I know I should push myself to set some kind of measurable goals again… But it’s another one of those days where the road ahead of us invites that insidious depression that says there’s too much to do and finding our way to the end of this road is an intolerably long prospect.
In the past week, then, I found the Zen to Zany page on Facebook, and the quote to the right. I also found the tragedy of another author who has been bullied into silence. I don’t know Sarah even peripherally, and I’ve been lucky enough so far to have avoided having bullying or stalking or any of the other trollish activities I see online directed my way (knock on wood that I continue without that burden). I do know, though, that each of us has a story. And we all suffer in our stories. I’m just an optimist enough to feel deep in my bones that there’s a silver lining in every cloud.

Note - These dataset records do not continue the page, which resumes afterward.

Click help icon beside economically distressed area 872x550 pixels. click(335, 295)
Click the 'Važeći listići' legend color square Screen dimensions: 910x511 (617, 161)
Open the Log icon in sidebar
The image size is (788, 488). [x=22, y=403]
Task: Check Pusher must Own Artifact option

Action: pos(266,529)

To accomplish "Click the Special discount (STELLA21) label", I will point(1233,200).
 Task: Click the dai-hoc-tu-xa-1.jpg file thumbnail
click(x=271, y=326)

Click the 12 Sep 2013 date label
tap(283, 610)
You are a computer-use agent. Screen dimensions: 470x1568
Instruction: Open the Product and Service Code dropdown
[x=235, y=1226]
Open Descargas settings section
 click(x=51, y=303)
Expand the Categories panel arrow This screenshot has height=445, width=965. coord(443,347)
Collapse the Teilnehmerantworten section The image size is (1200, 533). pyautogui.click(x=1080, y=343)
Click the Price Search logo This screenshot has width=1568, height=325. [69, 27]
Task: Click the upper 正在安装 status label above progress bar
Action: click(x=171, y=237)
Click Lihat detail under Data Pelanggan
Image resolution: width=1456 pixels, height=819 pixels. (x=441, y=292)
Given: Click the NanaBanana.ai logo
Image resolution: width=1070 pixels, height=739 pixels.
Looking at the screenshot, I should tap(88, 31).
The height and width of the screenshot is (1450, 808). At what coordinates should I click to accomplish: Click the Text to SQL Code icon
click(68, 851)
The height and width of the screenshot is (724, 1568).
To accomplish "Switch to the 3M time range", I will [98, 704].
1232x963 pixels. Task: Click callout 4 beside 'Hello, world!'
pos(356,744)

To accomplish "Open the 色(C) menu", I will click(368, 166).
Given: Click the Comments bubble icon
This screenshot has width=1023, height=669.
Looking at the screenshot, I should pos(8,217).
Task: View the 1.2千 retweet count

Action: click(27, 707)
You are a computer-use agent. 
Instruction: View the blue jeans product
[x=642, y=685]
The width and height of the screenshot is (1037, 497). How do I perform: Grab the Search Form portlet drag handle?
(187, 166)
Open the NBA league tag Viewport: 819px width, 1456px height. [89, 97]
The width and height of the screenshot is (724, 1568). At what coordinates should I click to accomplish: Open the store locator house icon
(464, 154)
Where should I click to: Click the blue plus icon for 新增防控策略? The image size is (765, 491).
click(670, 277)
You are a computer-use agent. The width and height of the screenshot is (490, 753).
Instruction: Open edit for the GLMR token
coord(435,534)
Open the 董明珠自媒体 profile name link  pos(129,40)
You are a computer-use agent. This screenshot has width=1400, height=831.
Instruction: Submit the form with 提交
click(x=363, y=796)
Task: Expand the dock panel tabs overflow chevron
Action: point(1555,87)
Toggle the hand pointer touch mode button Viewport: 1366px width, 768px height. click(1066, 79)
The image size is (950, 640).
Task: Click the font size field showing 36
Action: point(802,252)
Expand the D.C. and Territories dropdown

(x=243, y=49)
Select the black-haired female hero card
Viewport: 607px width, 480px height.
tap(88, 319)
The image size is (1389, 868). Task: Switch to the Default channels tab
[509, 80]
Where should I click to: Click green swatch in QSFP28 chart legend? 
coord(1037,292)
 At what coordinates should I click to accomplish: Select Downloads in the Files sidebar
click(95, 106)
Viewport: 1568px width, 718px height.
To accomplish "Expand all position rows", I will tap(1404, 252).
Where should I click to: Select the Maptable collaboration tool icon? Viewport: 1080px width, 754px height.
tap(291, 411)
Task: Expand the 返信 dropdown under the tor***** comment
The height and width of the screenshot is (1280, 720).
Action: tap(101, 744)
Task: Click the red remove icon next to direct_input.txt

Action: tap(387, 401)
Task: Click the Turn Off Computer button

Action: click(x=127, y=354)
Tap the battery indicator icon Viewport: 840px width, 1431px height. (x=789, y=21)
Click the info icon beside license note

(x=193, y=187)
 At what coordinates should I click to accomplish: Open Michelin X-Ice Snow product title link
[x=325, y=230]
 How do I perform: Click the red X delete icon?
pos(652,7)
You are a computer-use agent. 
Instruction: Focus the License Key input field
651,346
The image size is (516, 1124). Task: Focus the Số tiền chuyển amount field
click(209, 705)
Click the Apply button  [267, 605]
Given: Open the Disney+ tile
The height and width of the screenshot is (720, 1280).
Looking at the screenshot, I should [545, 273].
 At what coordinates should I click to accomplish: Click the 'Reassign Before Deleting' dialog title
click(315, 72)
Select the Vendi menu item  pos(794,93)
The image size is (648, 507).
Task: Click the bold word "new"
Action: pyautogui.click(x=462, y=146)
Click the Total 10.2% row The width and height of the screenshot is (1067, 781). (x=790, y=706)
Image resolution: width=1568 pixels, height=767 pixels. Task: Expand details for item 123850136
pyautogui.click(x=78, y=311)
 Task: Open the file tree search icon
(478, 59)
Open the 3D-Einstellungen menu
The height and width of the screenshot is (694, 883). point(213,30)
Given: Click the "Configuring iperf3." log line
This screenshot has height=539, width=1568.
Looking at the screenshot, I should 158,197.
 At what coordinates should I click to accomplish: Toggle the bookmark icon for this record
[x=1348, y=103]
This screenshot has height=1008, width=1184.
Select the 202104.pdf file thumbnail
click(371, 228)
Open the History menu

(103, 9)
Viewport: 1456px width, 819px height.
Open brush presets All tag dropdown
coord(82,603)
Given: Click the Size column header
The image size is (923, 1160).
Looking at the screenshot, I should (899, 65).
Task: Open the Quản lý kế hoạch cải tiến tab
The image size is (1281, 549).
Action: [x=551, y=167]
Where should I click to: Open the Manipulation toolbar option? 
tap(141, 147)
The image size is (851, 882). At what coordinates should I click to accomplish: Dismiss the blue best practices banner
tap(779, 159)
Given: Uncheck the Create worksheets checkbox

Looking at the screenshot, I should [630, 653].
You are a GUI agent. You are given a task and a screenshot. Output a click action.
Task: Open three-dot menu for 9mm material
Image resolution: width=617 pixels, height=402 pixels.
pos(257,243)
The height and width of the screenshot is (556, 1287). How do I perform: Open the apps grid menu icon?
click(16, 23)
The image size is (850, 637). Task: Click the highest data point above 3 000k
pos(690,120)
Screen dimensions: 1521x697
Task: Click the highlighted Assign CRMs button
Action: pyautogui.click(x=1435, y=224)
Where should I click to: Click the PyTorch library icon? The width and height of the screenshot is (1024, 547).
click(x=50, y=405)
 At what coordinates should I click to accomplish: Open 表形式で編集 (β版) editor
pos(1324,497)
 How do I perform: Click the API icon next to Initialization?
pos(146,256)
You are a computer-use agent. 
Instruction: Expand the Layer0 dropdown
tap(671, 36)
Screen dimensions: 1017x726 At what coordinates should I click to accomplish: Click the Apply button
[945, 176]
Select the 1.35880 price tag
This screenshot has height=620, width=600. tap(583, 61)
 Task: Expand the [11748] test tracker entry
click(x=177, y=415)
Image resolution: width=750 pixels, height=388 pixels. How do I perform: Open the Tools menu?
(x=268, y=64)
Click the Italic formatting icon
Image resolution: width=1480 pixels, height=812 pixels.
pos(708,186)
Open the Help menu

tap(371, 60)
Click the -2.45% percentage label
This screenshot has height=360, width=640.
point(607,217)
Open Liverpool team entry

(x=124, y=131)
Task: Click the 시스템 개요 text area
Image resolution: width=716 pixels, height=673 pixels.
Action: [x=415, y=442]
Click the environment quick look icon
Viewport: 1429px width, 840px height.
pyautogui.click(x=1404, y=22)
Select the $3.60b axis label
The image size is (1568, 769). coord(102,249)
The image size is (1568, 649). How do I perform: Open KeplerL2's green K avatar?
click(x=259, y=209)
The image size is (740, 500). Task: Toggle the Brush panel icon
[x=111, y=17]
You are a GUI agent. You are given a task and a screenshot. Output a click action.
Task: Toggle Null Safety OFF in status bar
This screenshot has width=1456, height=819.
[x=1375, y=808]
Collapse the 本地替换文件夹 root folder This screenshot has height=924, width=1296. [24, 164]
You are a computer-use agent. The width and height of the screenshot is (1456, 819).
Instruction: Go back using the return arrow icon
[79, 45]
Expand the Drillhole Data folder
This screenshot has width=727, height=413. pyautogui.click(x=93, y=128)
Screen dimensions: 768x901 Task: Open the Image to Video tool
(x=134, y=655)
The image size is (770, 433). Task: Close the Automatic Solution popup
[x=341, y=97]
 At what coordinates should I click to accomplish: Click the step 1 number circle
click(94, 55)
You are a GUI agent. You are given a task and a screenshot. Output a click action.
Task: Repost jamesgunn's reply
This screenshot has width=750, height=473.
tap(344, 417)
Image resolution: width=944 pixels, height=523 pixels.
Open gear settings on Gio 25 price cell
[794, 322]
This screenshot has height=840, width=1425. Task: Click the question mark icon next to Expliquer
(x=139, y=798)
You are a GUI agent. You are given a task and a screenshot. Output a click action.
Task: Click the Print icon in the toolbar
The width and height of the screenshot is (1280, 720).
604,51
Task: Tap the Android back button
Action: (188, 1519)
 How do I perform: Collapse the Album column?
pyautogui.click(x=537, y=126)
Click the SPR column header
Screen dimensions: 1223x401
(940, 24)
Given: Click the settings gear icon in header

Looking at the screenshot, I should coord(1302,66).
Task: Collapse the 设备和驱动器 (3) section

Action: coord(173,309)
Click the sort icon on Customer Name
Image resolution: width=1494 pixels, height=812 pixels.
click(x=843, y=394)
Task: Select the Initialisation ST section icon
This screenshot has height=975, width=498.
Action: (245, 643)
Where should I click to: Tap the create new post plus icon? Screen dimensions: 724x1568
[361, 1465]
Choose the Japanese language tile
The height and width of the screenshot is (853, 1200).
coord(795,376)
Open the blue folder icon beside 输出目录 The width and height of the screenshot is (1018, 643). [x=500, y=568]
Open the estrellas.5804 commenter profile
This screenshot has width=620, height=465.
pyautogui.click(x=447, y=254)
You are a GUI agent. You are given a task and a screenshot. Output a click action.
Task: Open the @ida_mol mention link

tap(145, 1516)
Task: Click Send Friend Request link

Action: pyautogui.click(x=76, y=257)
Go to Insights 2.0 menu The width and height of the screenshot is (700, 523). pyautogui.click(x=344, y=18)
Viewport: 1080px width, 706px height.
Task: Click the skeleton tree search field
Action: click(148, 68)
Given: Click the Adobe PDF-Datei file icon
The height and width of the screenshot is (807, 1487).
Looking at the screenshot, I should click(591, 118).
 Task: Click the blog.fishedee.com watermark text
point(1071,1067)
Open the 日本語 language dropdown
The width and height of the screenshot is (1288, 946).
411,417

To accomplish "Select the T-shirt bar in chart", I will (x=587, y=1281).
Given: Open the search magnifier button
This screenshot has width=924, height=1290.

So I’m scaling back again. For this round, I know I have more classwork–I’ve been scheduled for two classes one session. We also have a major project deliverable coming up in May at work. If I manage fiction writing this round, it will be a big bonus. I’d like to take at least two 2-mile walks per week to mitigate for all the sitting I’ve been doing for work and school. And we have tasks to accomplish related to moving even though I’m still mostly in Virginia while the rest of my family is in Wisconsin.
There’s more than enough to do… I’m just trying to cut back on the sense of being overwhelmed by it all. And reading the wrap-up post by one of the ROW80 moderators from last round about burn-out shows me there’s good sense in backing off and taking a wait and see approach. May the next 80 tomorrows help me find peace in that approach.